Educational Goals / Teaching Points
To remind the radiologists the importance of reporting the GB when it is observed and of actively looking for potential complications to not overlook them. To illustrate how a GB is normally visualized in modalities such as X-ray, ultrasound and computed tomography (CT). To exemplify the most common complications of GB and how those entities can be seen in studies such as X-ray, ultrasound and CT.

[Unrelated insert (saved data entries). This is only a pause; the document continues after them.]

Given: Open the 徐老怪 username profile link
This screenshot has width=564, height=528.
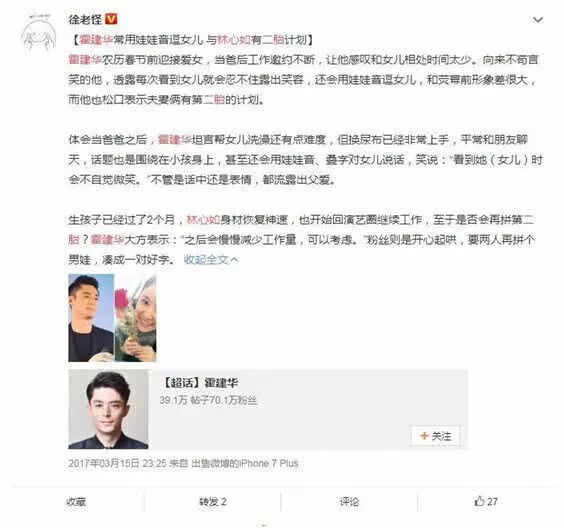Looking at the screenshot, I should tap(85, 19).
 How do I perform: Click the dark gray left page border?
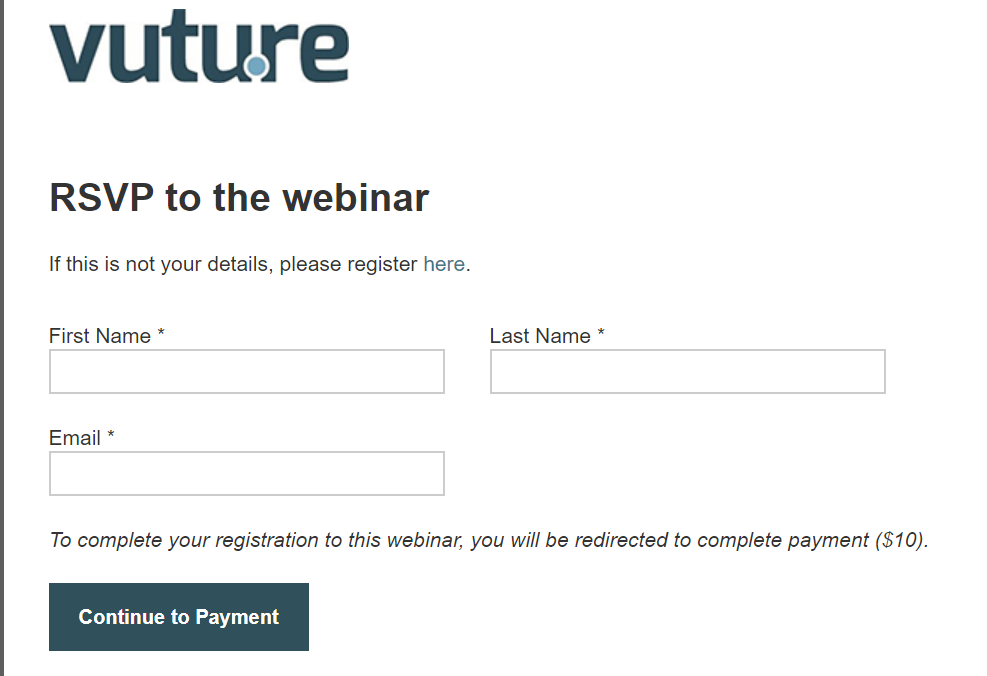pos(2,338)

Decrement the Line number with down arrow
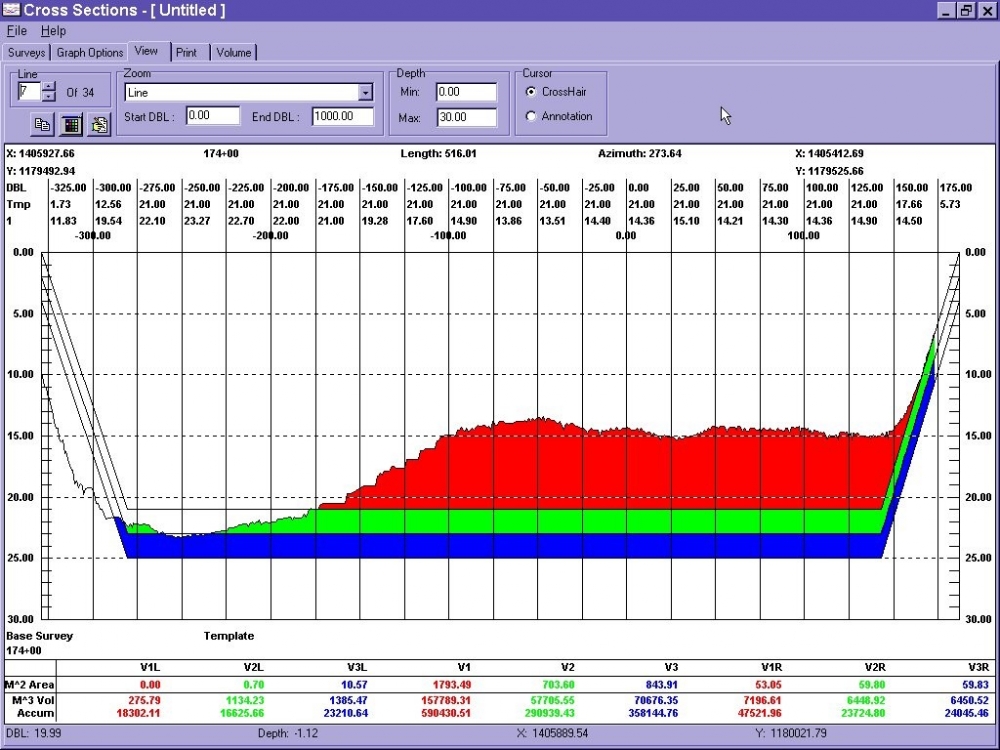coord(49,96)
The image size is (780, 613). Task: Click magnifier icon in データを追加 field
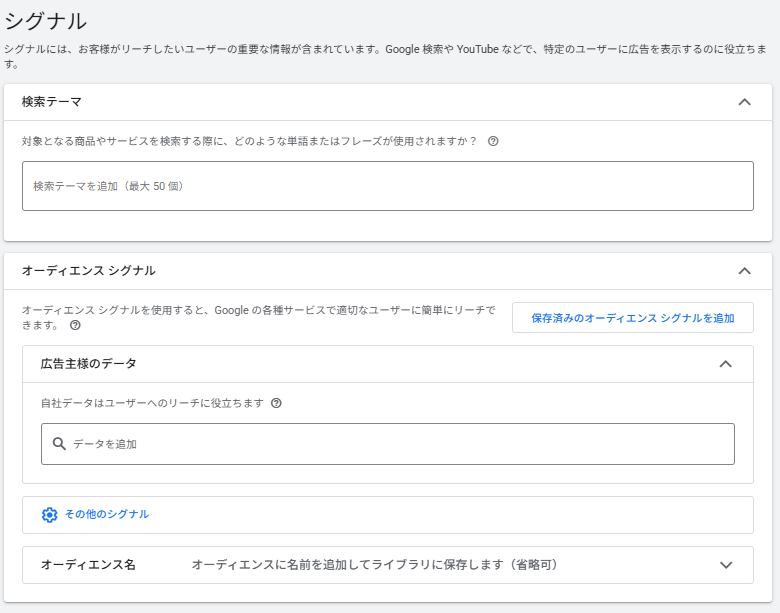(x=59, y=444)
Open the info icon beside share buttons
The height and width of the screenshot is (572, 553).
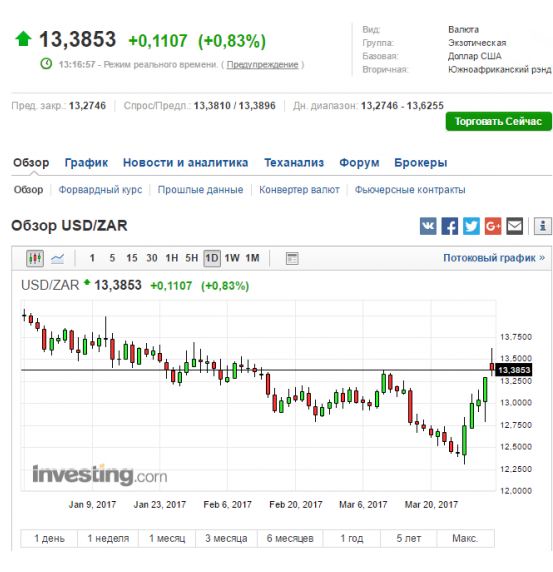pyautogui.click(x=543, y=226)
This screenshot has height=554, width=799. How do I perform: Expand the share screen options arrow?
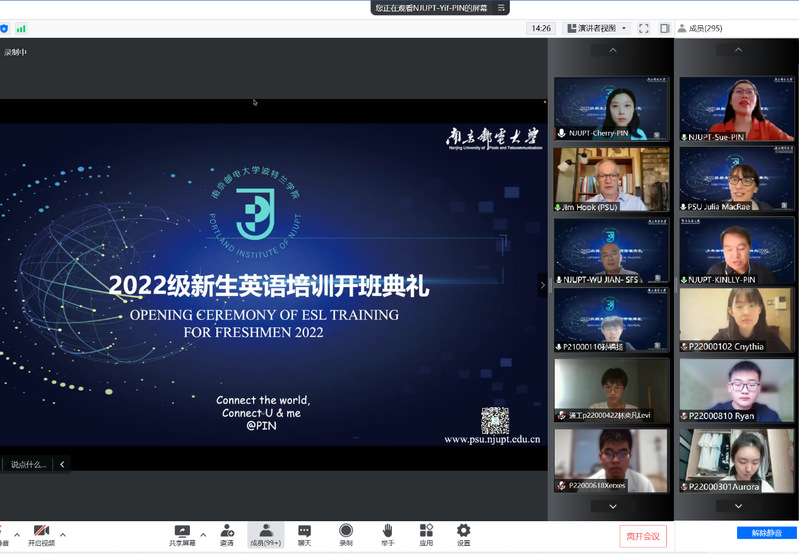point(203,534)
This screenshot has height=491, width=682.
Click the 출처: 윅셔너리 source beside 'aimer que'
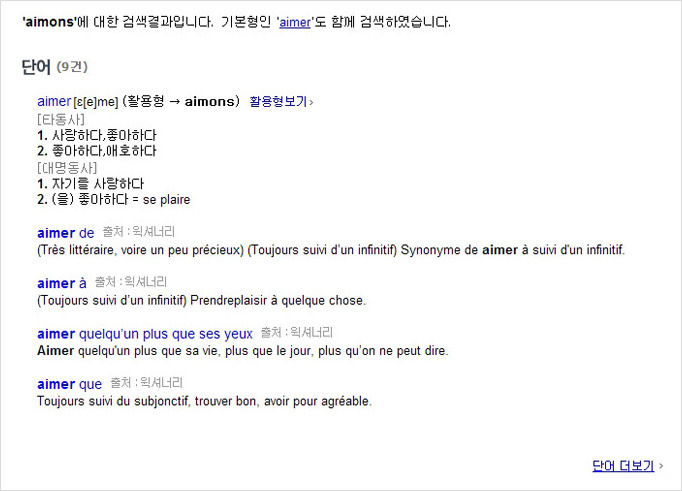click(x=146, y=383)
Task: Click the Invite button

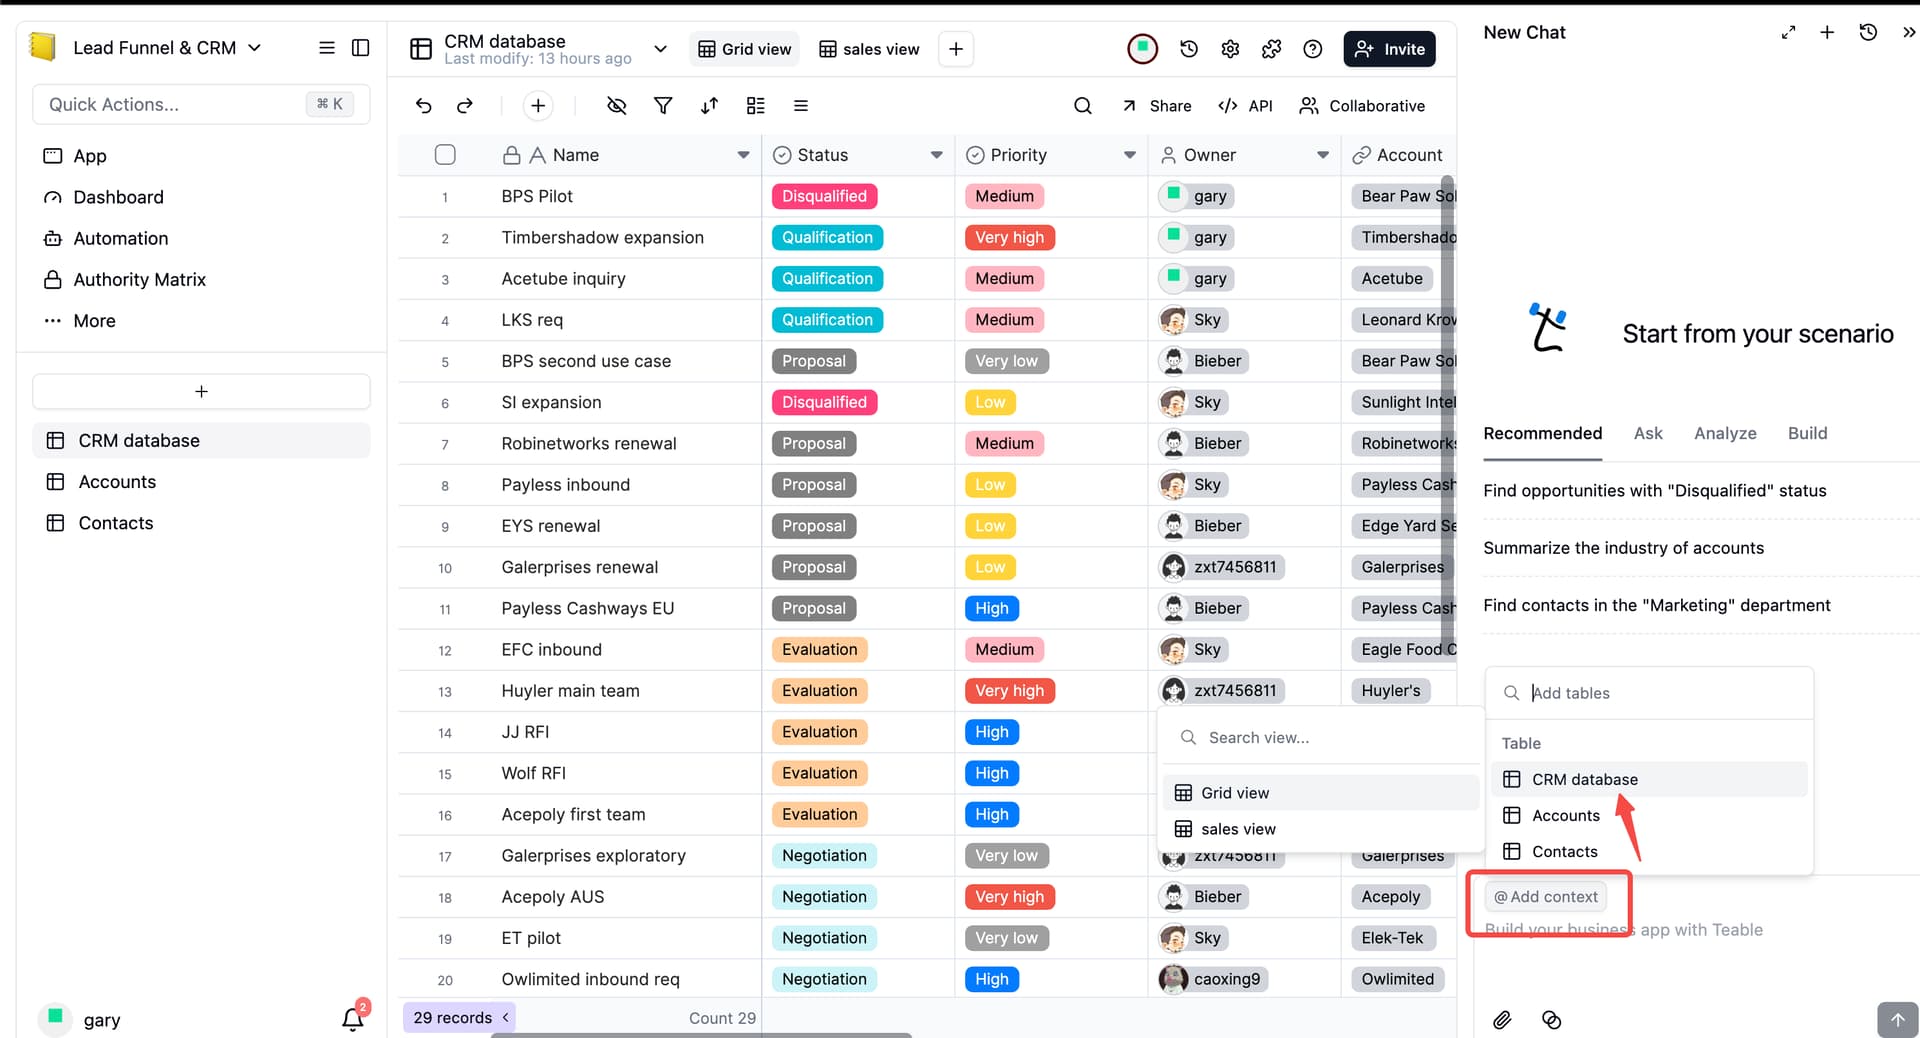Action: pos(1389,49)
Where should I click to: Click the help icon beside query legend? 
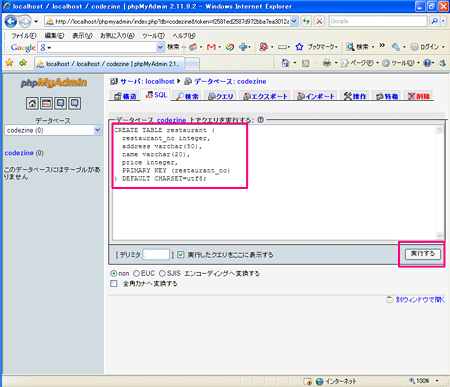(261, 120)

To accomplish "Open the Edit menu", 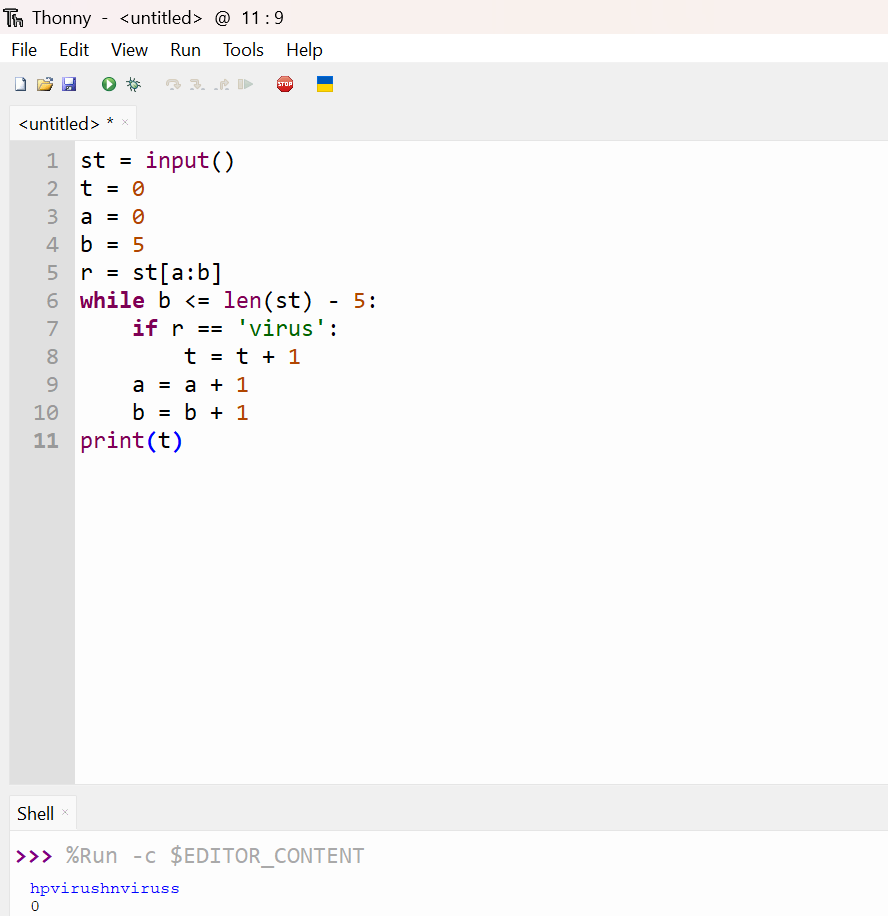I will tap(74, 50).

Key Anatomic/Physiologic Issues and Imaging Findings/Techniques
Gastric perforation: Very rare complication secondary to excessive pressure on the gastric wall that produces erosion, ulceration and finally perforation. Images such as CT and plain abdominal x ray are taken in search of radiological signs of free air in the peritoneal space with a distended stomach because of the balloon inside. CT is more sensitive and sometimes can show the exact location of the defect. Migration with bowel obstruction: The gastric balloon can deflate and migrate through out the digestive system initially without any secondary complication. However it has been reported that after certain time it can cause small bowel obstruction, observed as dilated loops and air-fluid levels with out visualization of the normal structure of the gastric balloon. In CT additional findings include the transition zone plus the impacted foreign body deflated (hyperdensity). Sometimes this latter can be recognize in x ray as a radiopaque region. Pancreatitis: It is attributed to patients in whom the other causes of pancreatitis are ruled out and in whom is evidenced in CT compression of the pancreas by the distended balloon. There is also peripancreatic edema (enlargement of the pancreas) and stranding in mild presentations, and peripancreatic fluid collections and necrosis in more severe forms

Conclusion
Identification of GB complications is the combination of recognizing any change in the normal structure or localization of the device along with other findings according to the alteration of the affected organ (pneumoperitoneum, bowel obstruction, inflammation of the pancreas, etc.). Its correct interpretation determines the accuracy of the radiological diagnosis and therefore, the subsequent management of the patient.